How is Democracy Doing?
A distinguished panel, with keynote speaker Francis Fukuyama, discussed how it is likely to fare in the years to come, and whether it will reign triumphant, or find itself increasingly under siege across much of the world.
The End of Democracy?
On Tuesday, November 18, 2014 at 5:00 PM in Schwartz Auditorium in Rockefeller Hall, celebrated public intellectual Francis Fukuyama '74 reflected on the 25th anniversary of his landmark essay, "The End of History," at an international panel. The Sesquicentennial event, "Will Democracy Have Competitors in the 21st Century?" will featured a keynote address by Fukuyama and responses from John Mearsheimer M.A. '78, Ph.D. '80 (University of Chicago) and Peter Katzenstein, W.S. Carpenter, Jr. Professor of International Studies. Isabel Hull, John Stambaugh Professor of History, served as moderator.
The panel considered the pressing questions of how democracy is doing, at home as well as abroad, how it is likely to fare in the years to come, and whether it will reign triumphant, or find itself increasingly under siege across much of the world.
Fukuyama is the Olivier Nomellini senior fellow at the Freeman Spogli Institute for International Studies, Stanford University. He was previously Bernard Schwartz Professor of International Political Economy at the School of Advanced International Studies (SAIS), John Hopkins University, and Hirst Professor of Public Policy at George Mason University. He has worked at the Rand Corporation and as a member of the Policy Planning Staff of the US Department of State.
Fukuyama received his B.A. from Cornell University in classics, and his Ph.D. from Harvard in Political Science. He has written widely on questions concerning democratization and international political economy. His 1992 book, "The End of History and the Last Man," has appeared in over 20 foreign editions. His latest book, "Political Order and Political Decay: From the Industrial Revolution to the Globalization of Democracy" was published in September 2014.
Mearsheimer, the R. Wendell Harrison Distinguished Service Professor of Political Science at the University of Chicago, is an international relations theorist, and the leading proponent of a branch of neorealist theory in international relations called offensive neorealism. He has written substantially on Ukraine, nuclear proliferation and nuclear deterrence, offensive neorealism, the Gulf War, the Palestinian-Israeli situation, the rise and containment of China, and lying in international politics. Mearsheimer received his B.S. from the United States Military Academy and his Ph.D. from Cornell University. He teaches at the University of Chicago, where he is also the co-director of the Program on International Security Policy. In 2003, he was elected to the American Academy of Arts and Sciences.

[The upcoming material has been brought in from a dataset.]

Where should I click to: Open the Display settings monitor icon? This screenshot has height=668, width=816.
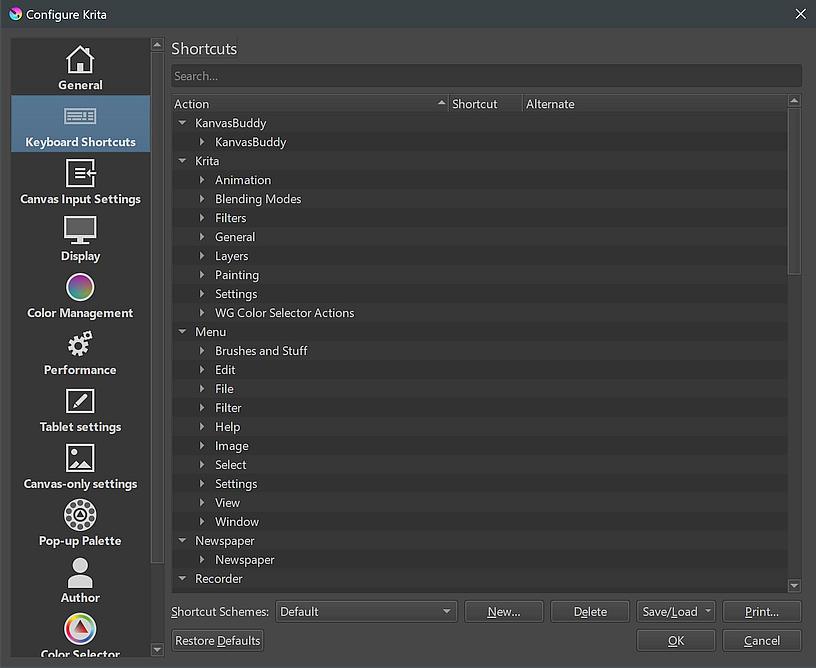(80, 231)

Katzenstein specializes in Asian (specifically Japanese) and European (particularly German) roles and norms in international relations. His primary concentration is in the study of culture, identity, religion, and regionalism in the interstate system. Katzenstein received his B.A. from Swarthmore College and his Ph.D. from Harvard University. He is a member of the Council on Foreign Relations, and in 2013 was recognized by the journal Foreign Affairs as a "renowned scholar of international relations."
The Nov. 18 event was co-sponsored by the College of Arts and Sciences and the Mario Einaudi Center for International Studies.